== YOUR TASKS ==
[1] In two sentences, what does the Delaware trail page say about this part of the American Discovery Trail?
[2] Can you quote the stretch of the Delaware trail page from "It's the shortest" through "from New Jersey."?

>> start DOCUMENT EXCERPT

Hiking America - Delaware
Delaware · Eastern Terminus
Delaware is the Atlantic bookend of the American Discovery Trail. The eastern terminus sits at Cape Henlopen, on the dune where Delaware Bay meets the ocean — mile zero for a westbound hiker, the final steps for an eastbound one.
It's the shortest state on the route: 44.2 miles, barely 1% of the coast-to-coast trail, all of it across the flat Delmarva coastal plain. Beach and pine forest give way to small towns and farmland, with no wilderness and almost no climbing.
Trail Guide
The Eastern Bookend
The trail ends — or begins — on the Atlantic sand at Cape Henlopen, in the dunes and maritime pine of a state park built over the World War II gun batteries of Fort Miles. There's camping near the terminus, on the beach at the cape and just east of Lewes, so you can start or finish right at the coast. Lewes itself, the 1631 Dutch town a few miles back, sits on the route with inns and a walkable main street. The Cape May–Lewes Ferry lands right beside the park if you're coming in from New Jersey.

>> end DOCUMENT EXCERPT
>> start RECORDS

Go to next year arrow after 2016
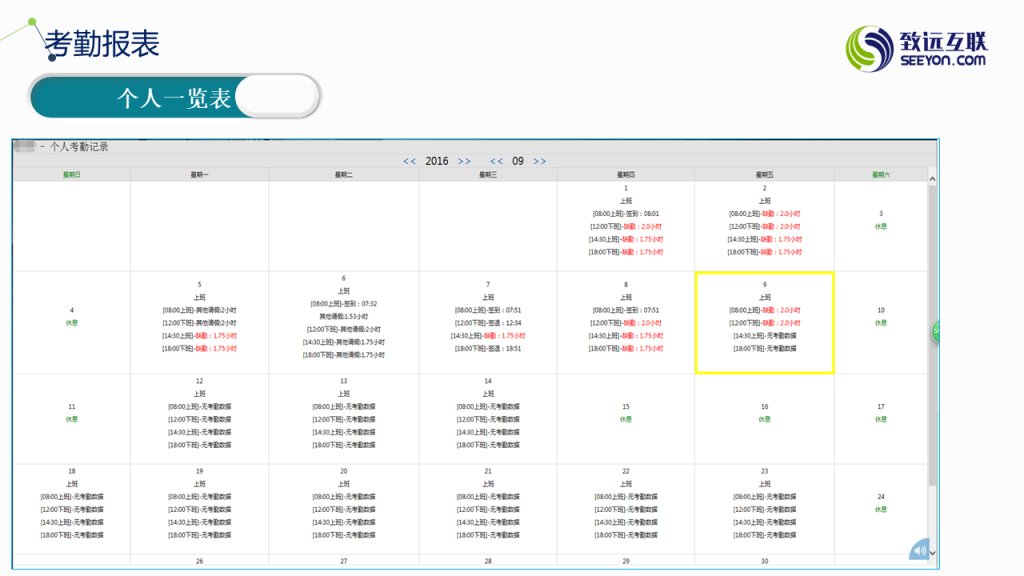 tap(464, 161)
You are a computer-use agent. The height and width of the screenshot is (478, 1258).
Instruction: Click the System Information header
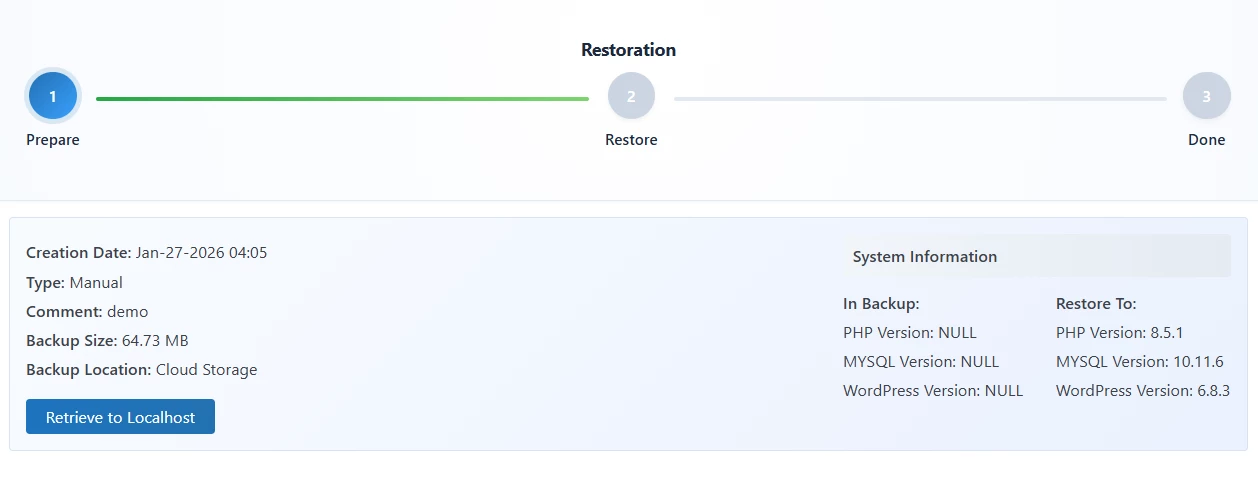pyautogui.click(x=924, y=257)
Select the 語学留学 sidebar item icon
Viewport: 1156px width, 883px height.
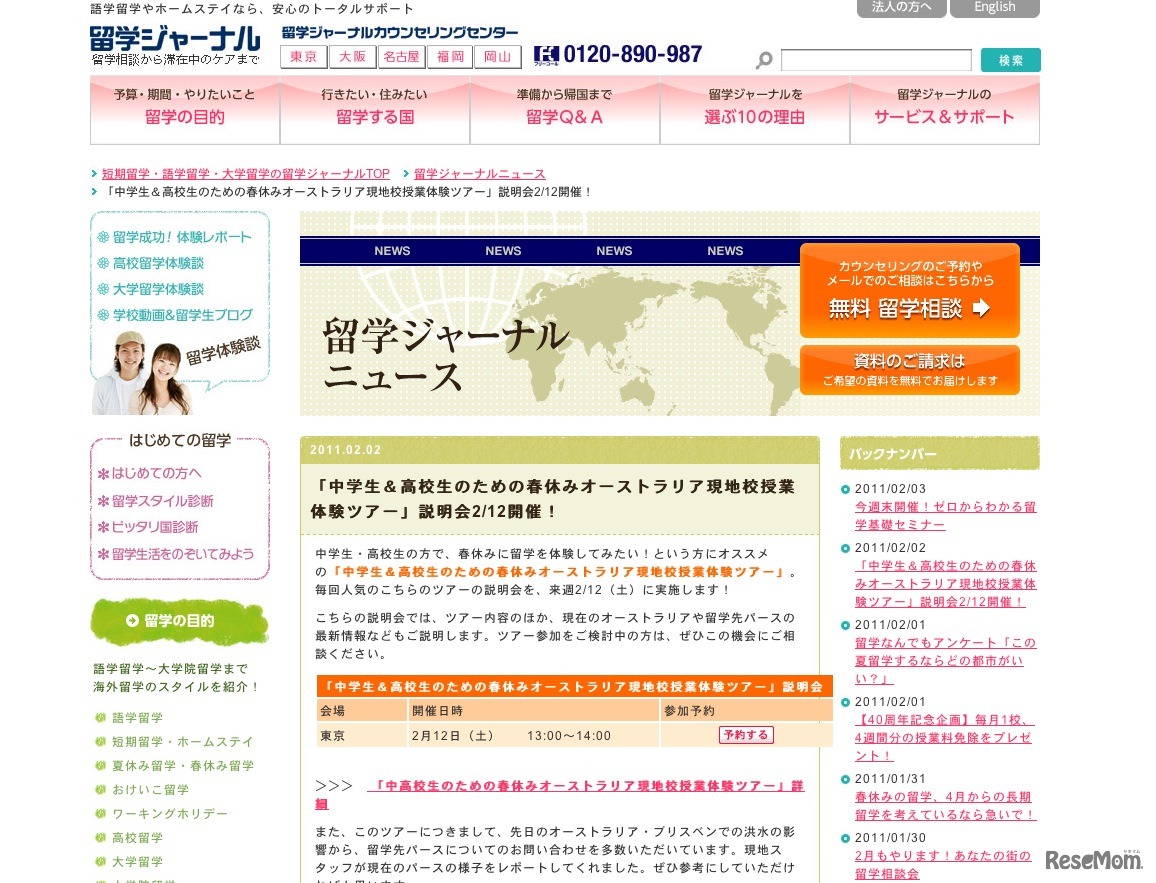[101, 718]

>> end RECORDS

== EXERCISE ANSWERS ==
[1] Delaware is the eastern end of the American Discovery Trail, which terminates at Cape Henlopen, where Delaware Bay meets the ocean, in a state park built over the World War II gun batteries of Fort Miles. At 44.2 miles across the flat Delmarva coastal plain, it is the shortest state on the route, passing beach, pine forest, small towns such as Lewes, and farmland with almost no climbing.

[2]
It's the shortest state on the route: 44.2 miles, barely 1% of the coast-to-coast trail, all of it across the flat Delmarva coastal plain. Beach and pine forest give way to small towns and farmland, with no wilderness and almost no climbing.
Trail Guide
The Eastern Bookend
The trail ends — or begins — on the Atlantic sand at Cape Henlopen, in the dunes and maritime pine of a state park built over the World War II gun batteries of Fort Miles. There's camping near the terminus, on the beach at the cape and just east of Lewes, so you can start or finish right at the coast. Lewes itself, the 1631 Dutch town a few miles back, sits on the route with inns and a walkable main street. The Cape May–Lewes Ferry lands right beside the park if you're coming in from New Jersey.